**Reading text:**
%%

Statement of the Problem

I have two random vectors $\displaystyle A^i$ and $\displaystyle B^j$. Each of element of each vector is a measurement of the same physical quantity ($\displaystyle A$ or $\displaystyle B$), but each comes from a different data subset. So $\displaystyle i$ and $\displaystyle j$ both index the $\displaystyle N$ data subsets that I have available to me. I assume that the noise properties of these subsets are more or less the same, because there is nothing else I can do (I didn't conduct a whole ensemble of identical experiments to measure $\displaystyle A$ and $\displaystyle B$; I have only one dataset from one experiment). I also assume that each of the $\displaystyle A^i$ values is independent from any of the others, and likewise for each of the $\displaystyle B^j$ values. I estimate $\displaystyle A$ and $\displaystyle B$ by computing unweighted means over the subsets:

$\displaystyle \displaystyle \bar{A} = \frac{1}{N}\sum_{i=1}^N A^i$
$\displaystyle \displaystyle \bar{B} = \frac{1}{N}\sum_{j=1}^N B^j$

What I would like to know is: what is the covariance of these mean quantities in terms of the sample covariance of the two vectors? I.e. what is $\displaystyle \mathrm{Cov}(\bar{A}, \bar{B}) = \mathrm{Cov}(\bar{B}, \bar{A})$?

My Attempt at a Solution

I start with the definition of covariance, and find that

(1)

\(\displaystyle \displaystyle \begin{aligned}\mathrm{Cov}\left(\bar{A}, \bar{B}\right) &\equiv E\left[\bar{A}\bar{B}\right] - E\left[\bar{A}\right]E\left[\bar{B}\right]\\
&= E\left[\left(\frac{1}{N} \sum_{i=1}^N A^i\right)\left(\frac{1}{N} \sum_{j=1}^N B^j\right)\right] - E\left[\frac{1}{N} \sum_{i=1}^N A^i\right]E\left[\frac{1}{N} \sum_{j=1}^N B^j\right]
\end{aligned} \)

%%

**Set task:** In the text on the covariance of two means, how are A and B estimated?

**Available data:**

%%

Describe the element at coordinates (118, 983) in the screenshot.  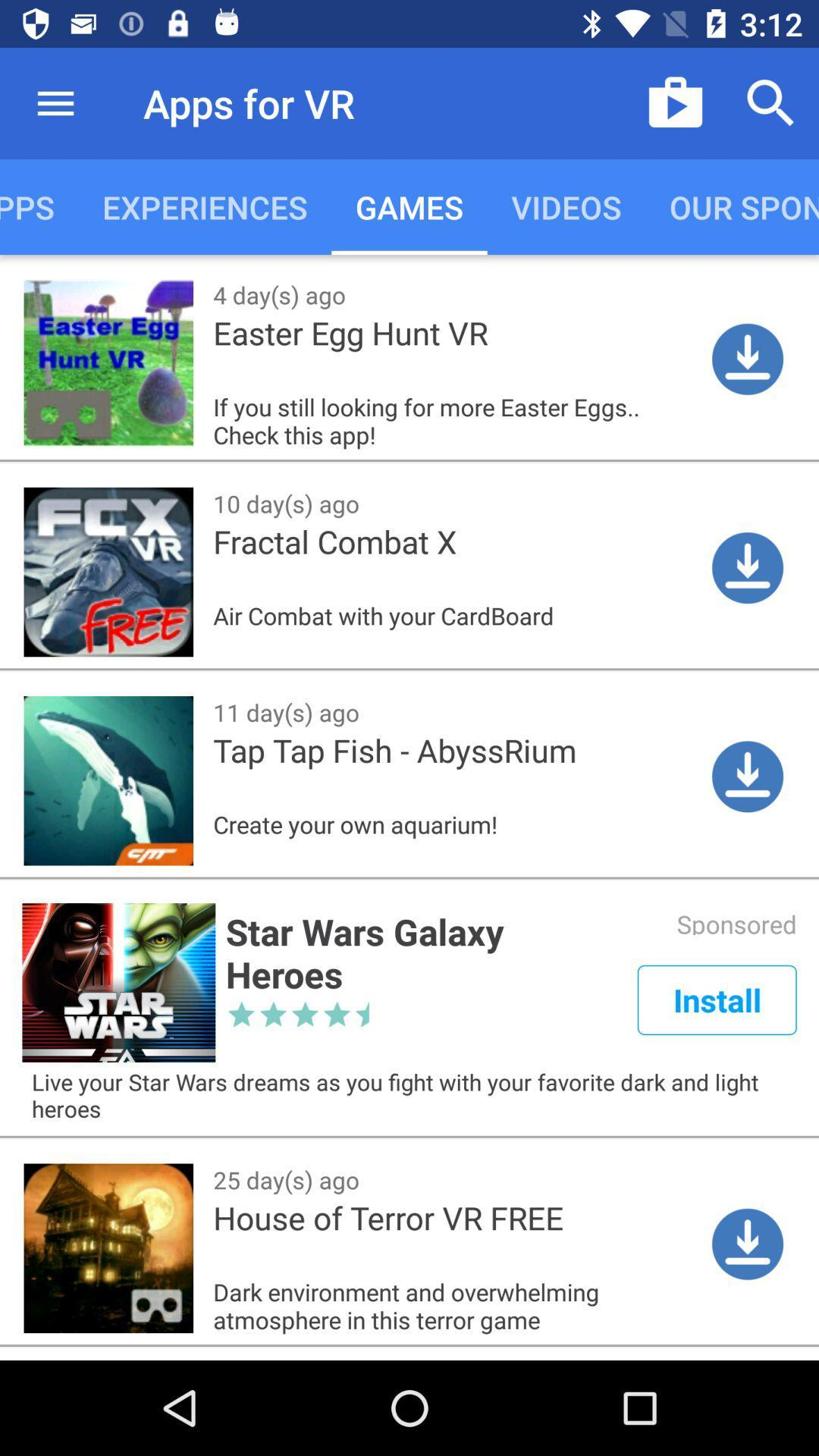
I see `the image left to star wars galaxy heroes` at that location.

%%

**The reply:** By computing unweighted means over the N data subsets.